L’esigenza è cambiare approccio culturale verso la comunicazione. «L’epoca della tecnologia digitale e delle “transizioni” ci spiegano che la comunicazione non è “altro” ma è dentro le imprese sociali. La comunicazione non è residuale ma partecipazione diretta alla costruzione cooperativa che ha bisogno delle azioni comunicative, sempre più complesse con la moltiplicazione degli strumenti e dei canali di comunicazione», continua Manzo, «La comunicazione sociale, la nostra comunicazione, non è neutra e, dunque, comunichiamo il “prendere parte” inteso sia come "partecipare" al racconto collettivo che come “schierarsi” sui temi degli ambiti di attività e nelle comunità. Comunicare è una dimensione del fare».

In questi anni la cooperazione ha affrontato emergenze, tempeste mediatiche «e timori di reagire, gestire, farsi protagonisti senza subire il racconto degli altri», chiarisce Manzo, «Il racconto siamo noi e c’è una forza che non può essere più sottovalutata: l’intera comunità della cooperazione sociale può esprimere intelligenze e capacità per una comunicazione che diventi condivisione, una strategia di comunità».

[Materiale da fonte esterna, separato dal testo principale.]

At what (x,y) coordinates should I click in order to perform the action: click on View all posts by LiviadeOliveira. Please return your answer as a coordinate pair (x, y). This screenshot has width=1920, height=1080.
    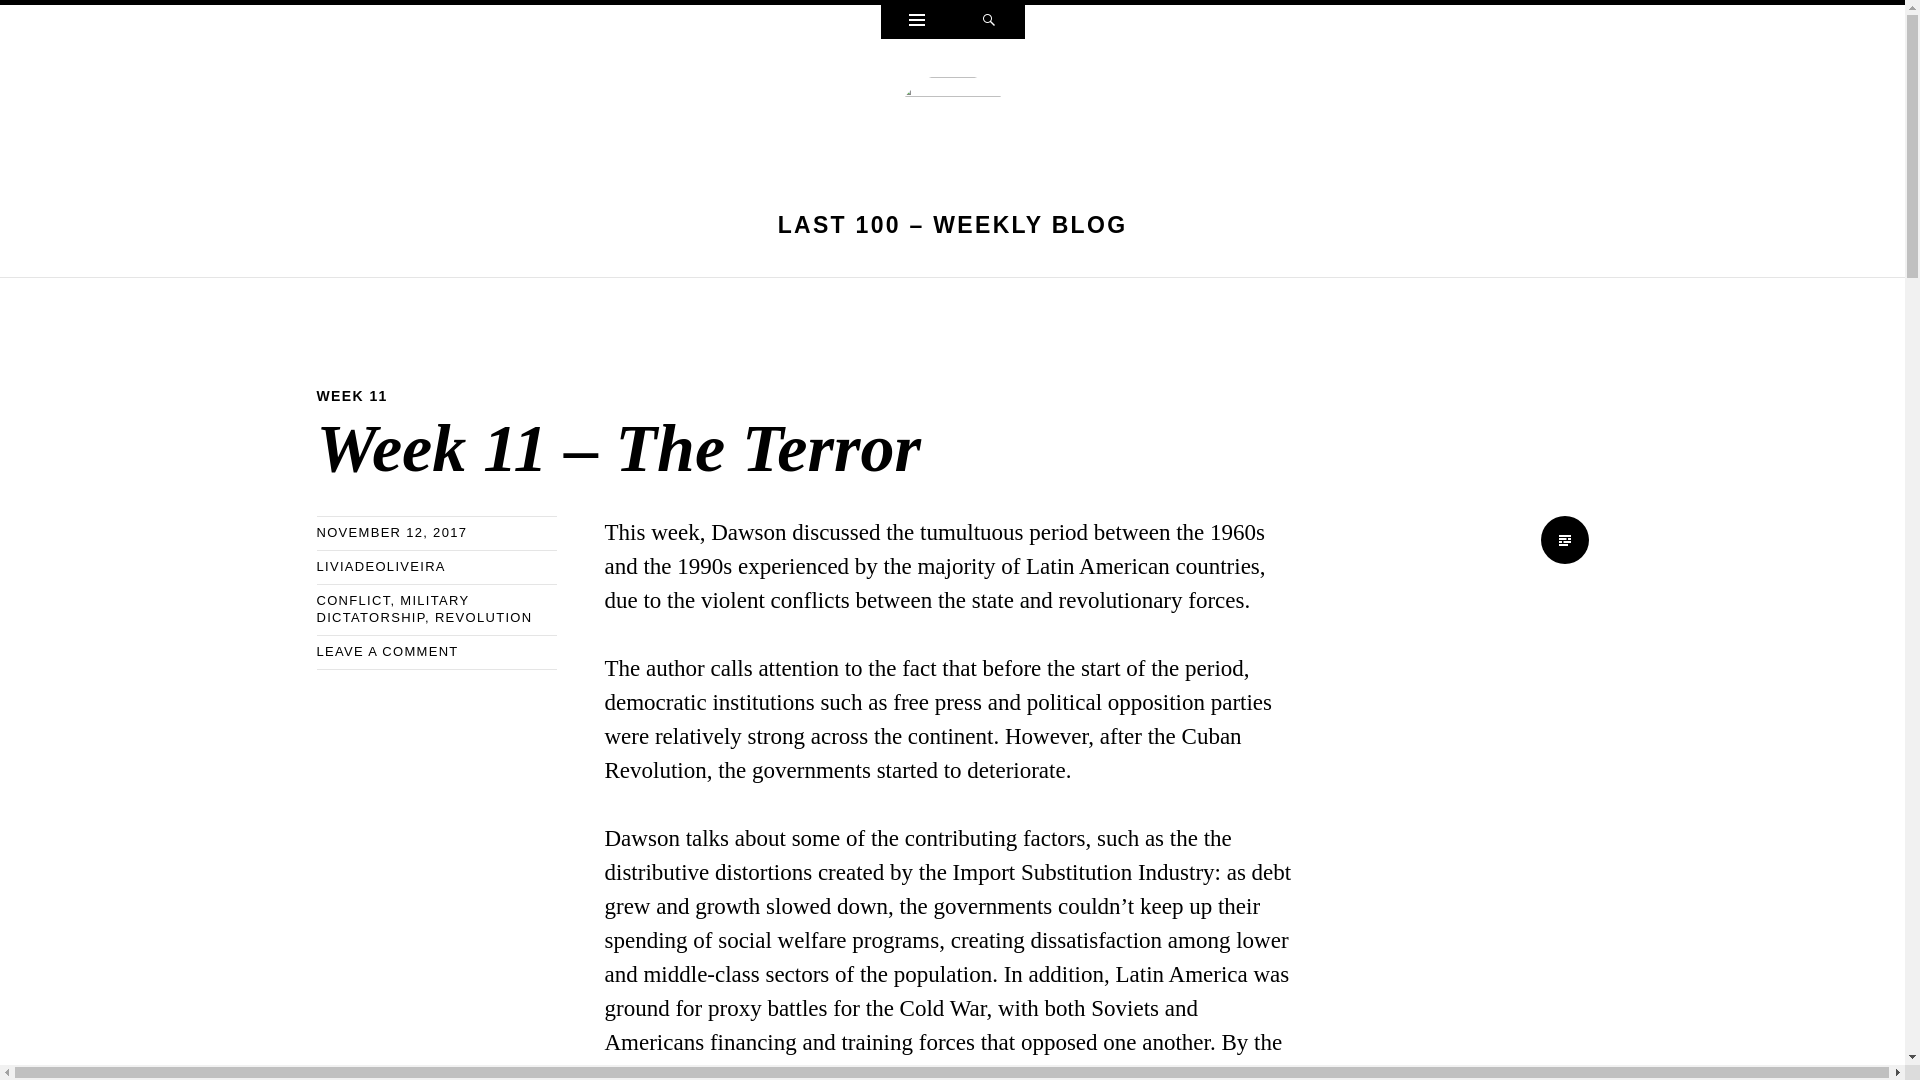
    Looking at the image, I should click on (380, 566).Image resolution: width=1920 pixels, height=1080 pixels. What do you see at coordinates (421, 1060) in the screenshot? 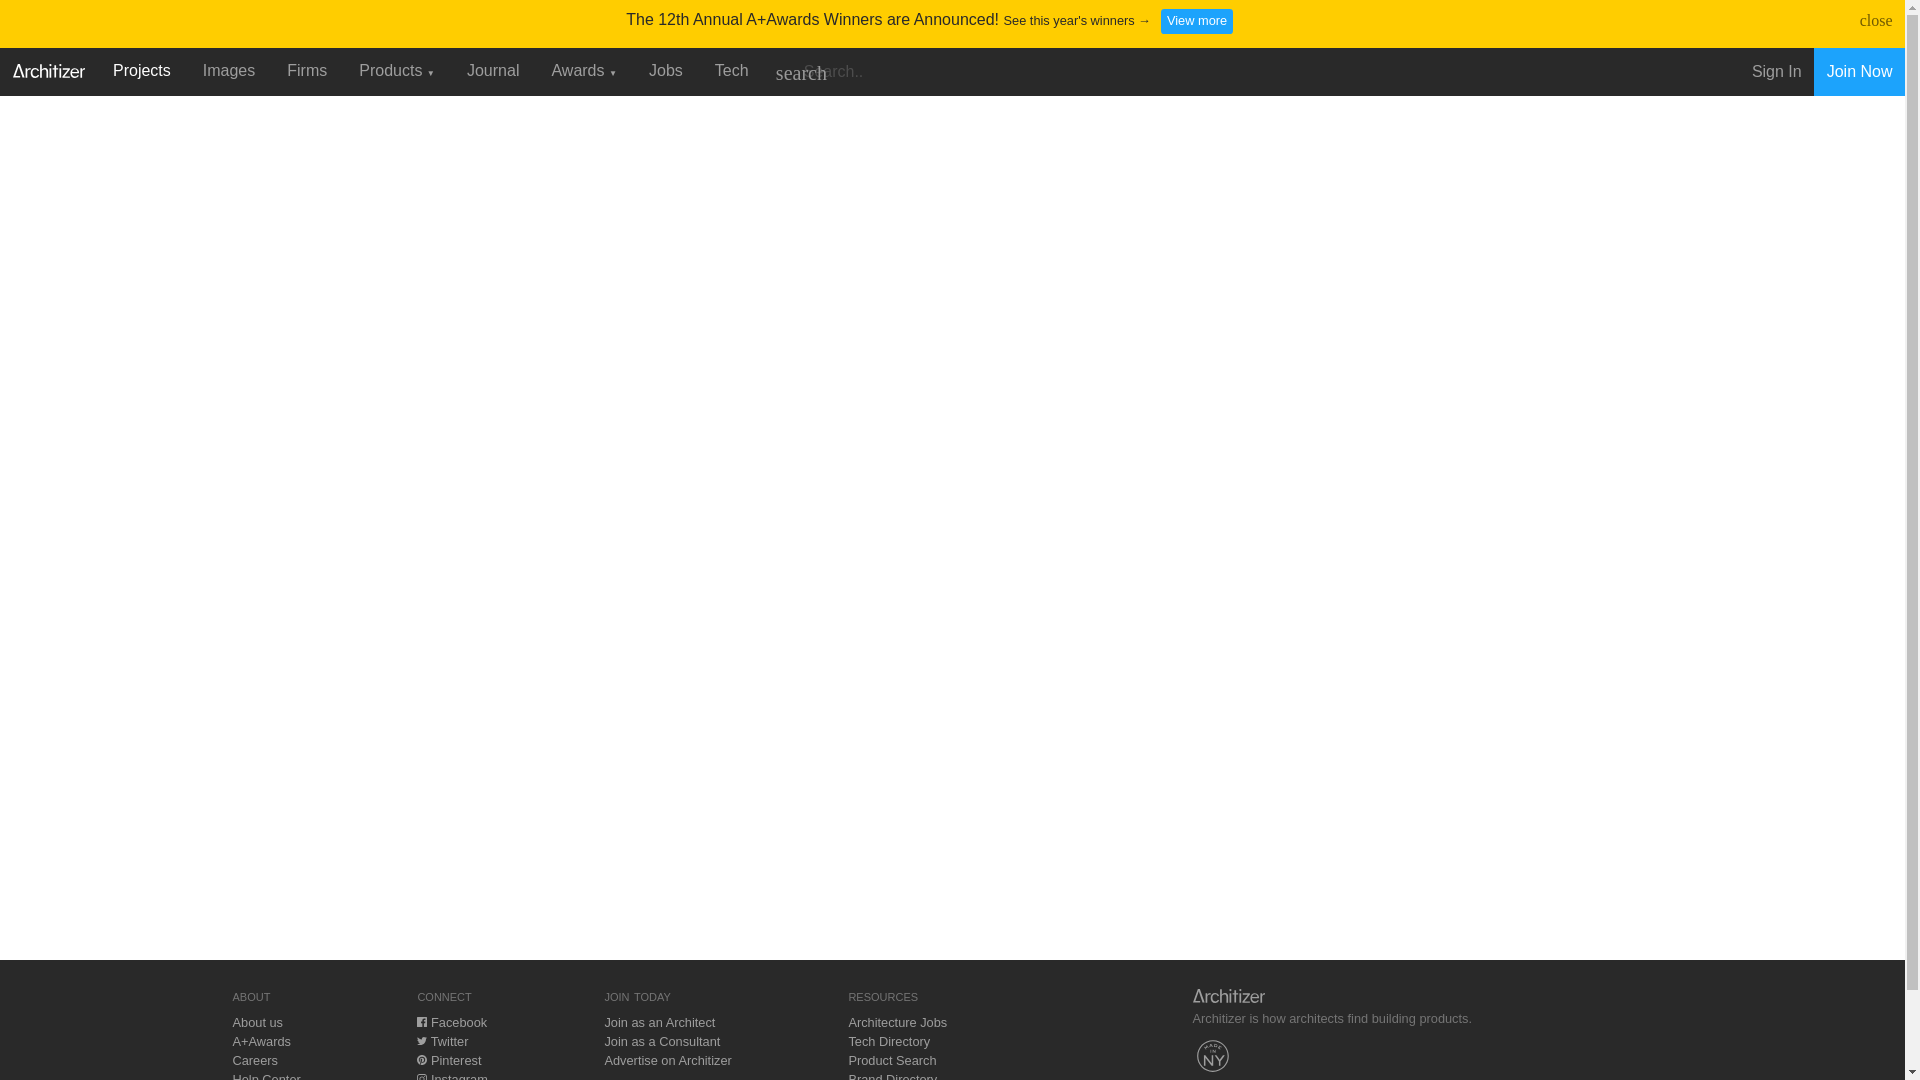
I see `Pinterest icon` at bounding box center [421, 1060].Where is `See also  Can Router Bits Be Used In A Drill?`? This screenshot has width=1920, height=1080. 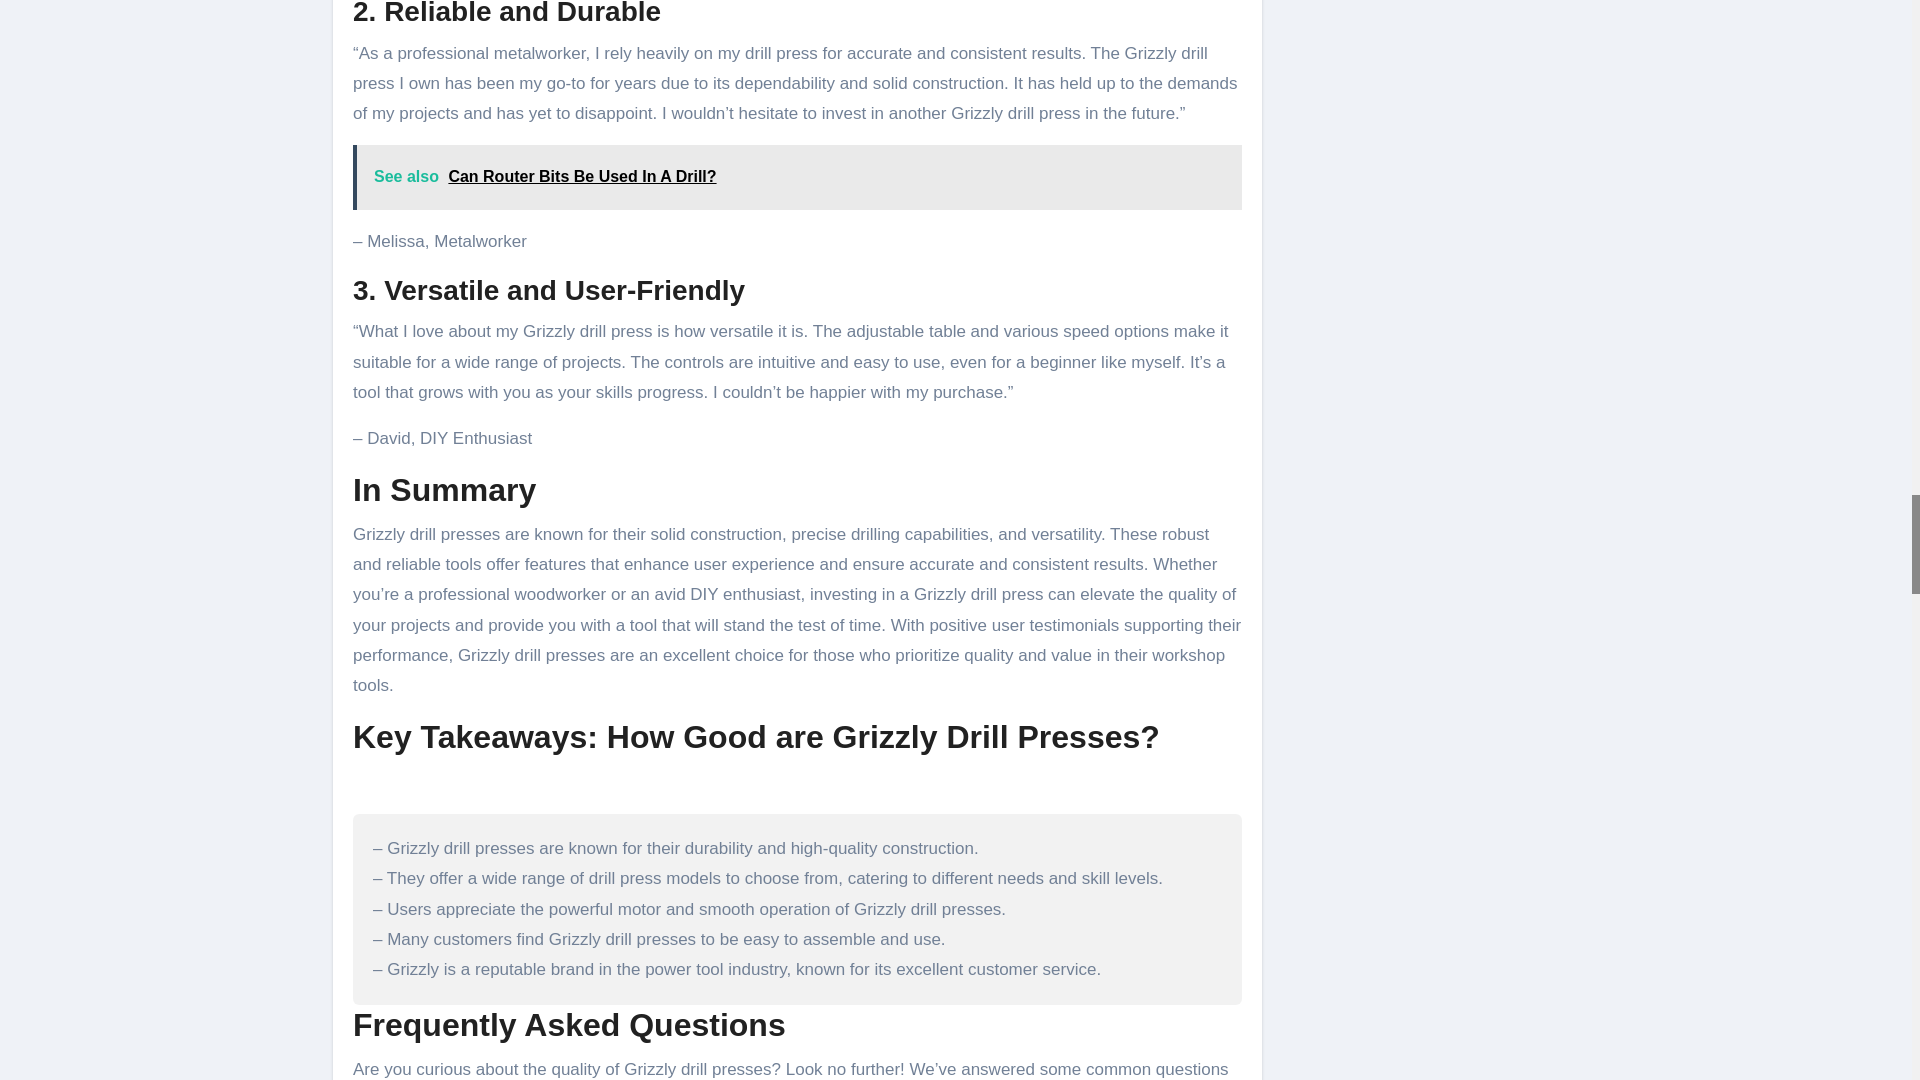 See also  Can Router Bits Be Used In A Drill? is located at coordinates (798, 176).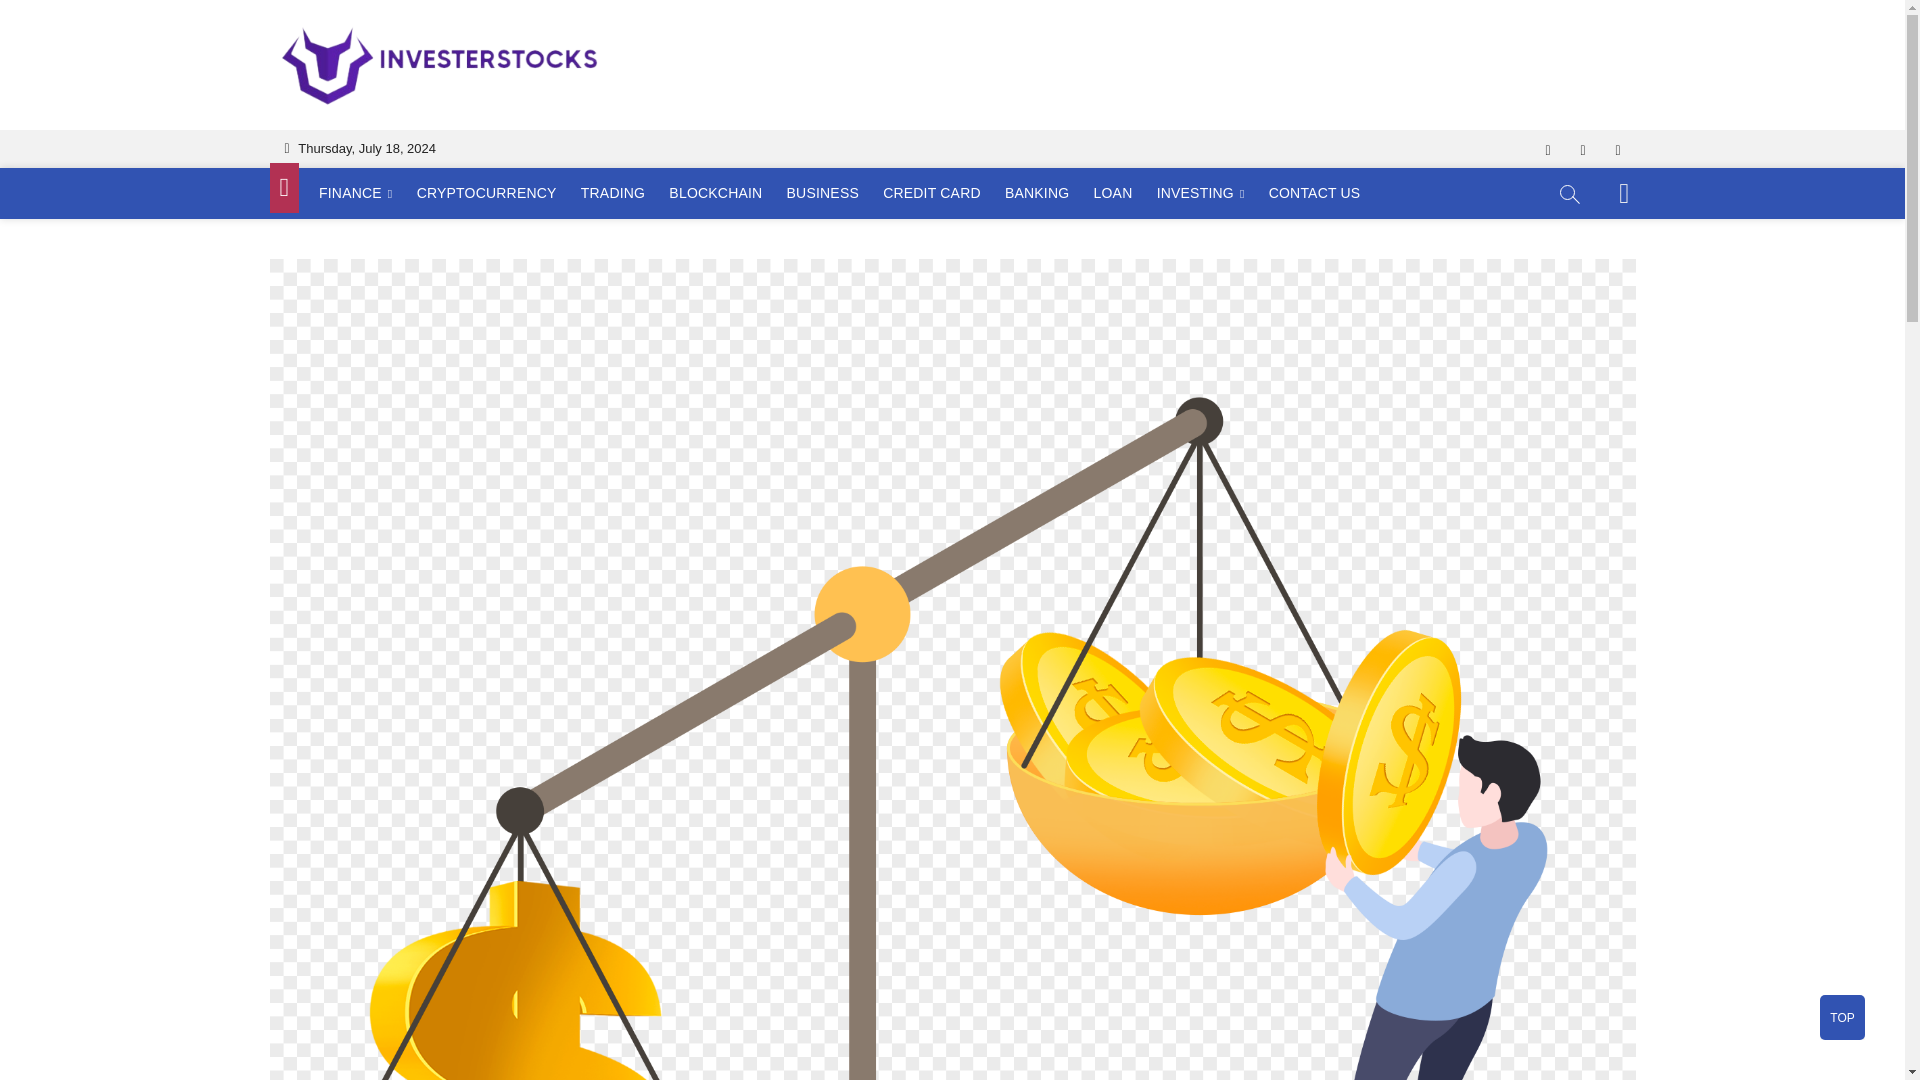 The height and width of the screenshot is (1080, 1920). What do you see at coordinates (714, 193) in the screenshot?
I see `BLOCKCHAIN` at bounding box center [714, 193].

In questo senso l’innovazione digitale è una grande opportunità. «Nell’epoca degli influencer che hanno rivoluzionato la comunicazione con il marketing digitale rivolto a milioni di persone il racconto della propria vita, delle proprie azioni e dei propri punti di forza si trasforma in storytelling», sottolinea il responsabile, «Il nostro “racconto delle storie” ha un valore inclusivo e legato alle comunità che non sono più solo territoriali ma anche virtuali. La cooperazione sociale non è solo un progetto d’impresa ma propone un’idea di Paese: bisogna comunicarlo e per farlo occorre avere figure professionali adeguate, creative e pienamente integrate nella vita della cooperativa/associazione».

È indispensabile fare un salto di qualità: «parlare oggi di comunicazione efficace significa costruire e rendere unica e riconoscibile la “cifra” del nostro comunicare quotidiano come cooperative sociali», conclude Manzo che aggiunge, «Significa affiancare, nella progettazione dei servizi di cura, anche uno storytelling capace di superare la cornice cooperativa per sostenere e promuovere l’idea delle comunità che vogliamo abitare. Significa riconoscere le potenzialità che una comunicazione sociale trasparente e concreta ha nell’attivazione di processi inclusivi all’interno dei territori. Significa essere consapevoli che comunicare le buone pratiche del nostro lavoro quotidiano aggiunge valore non solo all’identità di ciascuna cooperativa sociale, ma sostanzia le regole di ingaggio della cooperazione sociale nel contribuire allo sviluppo dell’economia sociale nel nostro Paese».